Kryptowaluty na smyczy: Travel Rule w akcji

Czas czytania w minutach: 4

Kiedy kryptowaluty weszły na salony finansowe, wszyscy myśleli, że to taki niegrzeczny dzieciak w garniturze — bezczelny, ale czarujący. Nagle jednak okazało się, że ten niegrzeczny dzieciak wpadł w oko międzynarodowym regulatorom, którzy szybko założyli mu na szyję smycz, zwłaszcza w postaci „Travel Rule”. Czyli, innymi słowy, „droga wolna, ale pokaż dowód osobisty”.

No dobrze, o co w tym wszystkim chodzi? W telegraficznym skrócie, „Travel Rule” to zasada wymyślona przez Financial Action Task Force (FATF), grupę, która zwykle martwi się praniem pieniędzy i finansowaniem terrorystów. Brzmi poważnie, prawda? I rzeczywiście jest. Tyle tylko, że teraz ta zasada trafiła do świata kryptowalut, gdzie wielu użytkowników poczuło się jak dzieci złapane na podjadaniu ciastek przed obiadem.

Jak to działa? Każda transakcja kryptowalutowa, powyżej określonego progu, musi być teraz opatrzona szczegółowymi informacjami o nadawcy i odbiorcy. Imię, nazwisko, adres, numer konta, a może nawet rozmiar buta — wszystko to wędruje razem z transakcją. Z jednej strony, przeciwdziałanie przestępczości brzmi jak szczytny cel. Z drugiej — czy nie tracimy tutaj tego, co w kryptowalutach najpiękniejsze? Anonimowości i wolności?

Zabawne jest to, jak świat kryptowalut przyjmuje te zmiany. Jedni biegną na barykady i krzyczą „To koniec prywatności!”, inni spokojnie ziewają, mówiąc: „Przecież to i tak było do przewidzenia”. Tymczasem regulatorzy rozkładają ręce i mówią: „To dla waszego dobra, serio”. Tak, jakby mówili dzieciom: „Nie jedz tego lizaka, bo ci zęby wypadną”.

Unia Europejska nie zostaje w tyle. Rozporządzenie z 2023 roku — bo oczywiście, musi być rozporządzenie — zmusza giełdy i inne platformy kryptowalutowe do śledzenia transakcji i upewniania się, że wszyscy uczestnicy mają swoje papiery w porządku. „Krypto Sherlock” — tak można by nazwacć ich nową rolę.

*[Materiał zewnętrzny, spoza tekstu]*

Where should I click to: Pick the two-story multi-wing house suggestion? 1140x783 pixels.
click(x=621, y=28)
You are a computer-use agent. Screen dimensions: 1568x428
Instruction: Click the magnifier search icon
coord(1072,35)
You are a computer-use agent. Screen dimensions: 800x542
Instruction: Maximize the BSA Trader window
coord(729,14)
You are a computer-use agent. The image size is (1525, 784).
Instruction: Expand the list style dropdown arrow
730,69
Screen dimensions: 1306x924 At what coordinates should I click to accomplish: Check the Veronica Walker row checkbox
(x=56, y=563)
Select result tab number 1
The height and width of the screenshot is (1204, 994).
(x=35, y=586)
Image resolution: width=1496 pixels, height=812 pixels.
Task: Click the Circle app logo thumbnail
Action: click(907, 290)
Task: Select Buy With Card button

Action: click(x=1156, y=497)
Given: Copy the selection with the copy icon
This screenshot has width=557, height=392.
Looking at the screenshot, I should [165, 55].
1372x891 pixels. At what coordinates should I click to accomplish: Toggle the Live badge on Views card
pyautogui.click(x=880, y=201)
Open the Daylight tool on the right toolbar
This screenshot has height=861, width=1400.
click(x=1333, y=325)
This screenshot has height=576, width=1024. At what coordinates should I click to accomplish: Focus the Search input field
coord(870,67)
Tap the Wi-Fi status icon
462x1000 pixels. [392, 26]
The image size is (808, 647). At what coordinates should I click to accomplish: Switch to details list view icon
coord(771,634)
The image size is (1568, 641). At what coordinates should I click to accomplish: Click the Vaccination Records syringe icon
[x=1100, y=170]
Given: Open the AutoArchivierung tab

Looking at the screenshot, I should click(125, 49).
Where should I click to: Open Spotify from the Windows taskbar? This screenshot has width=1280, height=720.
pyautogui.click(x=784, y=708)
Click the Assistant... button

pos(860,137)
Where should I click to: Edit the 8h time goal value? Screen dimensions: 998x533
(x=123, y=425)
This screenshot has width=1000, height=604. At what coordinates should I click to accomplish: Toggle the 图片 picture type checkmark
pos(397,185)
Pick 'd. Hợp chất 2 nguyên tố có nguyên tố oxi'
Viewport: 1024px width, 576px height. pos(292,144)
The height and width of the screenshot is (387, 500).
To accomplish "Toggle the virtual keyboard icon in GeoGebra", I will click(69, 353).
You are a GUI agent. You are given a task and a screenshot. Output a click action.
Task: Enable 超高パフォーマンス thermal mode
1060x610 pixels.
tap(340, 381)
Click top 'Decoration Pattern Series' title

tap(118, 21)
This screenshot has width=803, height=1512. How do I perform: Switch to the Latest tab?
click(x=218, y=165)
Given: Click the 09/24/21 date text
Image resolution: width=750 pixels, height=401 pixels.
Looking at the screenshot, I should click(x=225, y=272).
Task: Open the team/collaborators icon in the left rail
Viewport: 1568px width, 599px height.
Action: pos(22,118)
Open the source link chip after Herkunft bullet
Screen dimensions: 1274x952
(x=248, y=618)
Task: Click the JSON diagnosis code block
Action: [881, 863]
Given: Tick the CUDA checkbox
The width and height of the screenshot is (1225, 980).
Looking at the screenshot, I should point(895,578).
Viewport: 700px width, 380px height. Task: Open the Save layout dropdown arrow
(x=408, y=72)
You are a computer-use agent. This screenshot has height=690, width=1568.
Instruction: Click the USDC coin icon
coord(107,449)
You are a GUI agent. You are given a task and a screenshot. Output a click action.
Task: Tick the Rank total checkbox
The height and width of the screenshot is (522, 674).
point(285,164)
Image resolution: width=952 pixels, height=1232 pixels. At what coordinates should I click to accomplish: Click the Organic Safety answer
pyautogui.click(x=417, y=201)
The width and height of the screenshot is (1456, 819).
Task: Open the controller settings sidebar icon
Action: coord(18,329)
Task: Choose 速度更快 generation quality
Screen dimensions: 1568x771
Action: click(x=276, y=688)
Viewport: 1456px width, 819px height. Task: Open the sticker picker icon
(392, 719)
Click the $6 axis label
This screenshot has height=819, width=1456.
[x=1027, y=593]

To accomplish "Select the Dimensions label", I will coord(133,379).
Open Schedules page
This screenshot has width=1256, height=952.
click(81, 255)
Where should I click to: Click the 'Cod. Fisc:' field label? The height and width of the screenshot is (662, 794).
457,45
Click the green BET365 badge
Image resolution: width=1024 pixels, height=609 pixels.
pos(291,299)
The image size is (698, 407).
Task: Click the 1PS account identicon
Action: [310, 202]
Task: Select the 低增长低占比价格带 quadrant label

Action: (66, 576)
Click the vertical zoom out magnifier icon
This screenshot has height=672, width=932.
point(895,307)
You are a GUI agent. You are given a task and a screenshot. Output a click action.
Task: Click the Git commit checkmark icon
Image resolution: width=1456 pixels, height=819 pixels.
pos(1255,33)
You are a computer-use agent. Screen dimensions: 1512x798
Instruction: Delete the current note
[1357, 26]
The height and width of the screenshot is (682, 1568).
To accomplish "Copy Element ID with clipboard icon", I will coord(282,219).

Oczywiście, jak to w świecie kryptowalut, ludzie już znaleźli sposoby na obchodzenie tych zasad. Anonimowe portfele, miksery transakcji i inne cuda techniki — innowacyjność w tej branży nigdy nie przestaje zaskakiwać. To jak gra w kotka i myszkę, gdzie kot (czytaj: regulatorzy) zawsze jest o krok za myszką (czytaj: sprytni użytkownicy kryptowalut).

Pytanie, czy „Travel Rule” rzeczywiście zrobi porządek w kryptowalutowym świecie, czy tylko sprawi, że przestępcy przeniosą się na bardziej anonimowe platformy? A może to początek końca marzeń o decentralizacji? Krypto nigdy nie było i nigdy nie będzie nudne.

Więc następnym razem, gdy będziesz wysyłał swoje BTC lub ETH, pamiętaj, że „Travel Rule” już cię obserwuje. A może nawet notuje, jakie skarpetki masz na sobie. W końcu świat kryptowalut to nie tylko technologia, to także spektakl, gdzie nie brak dramatu, komedii i… odrobiny kryminału.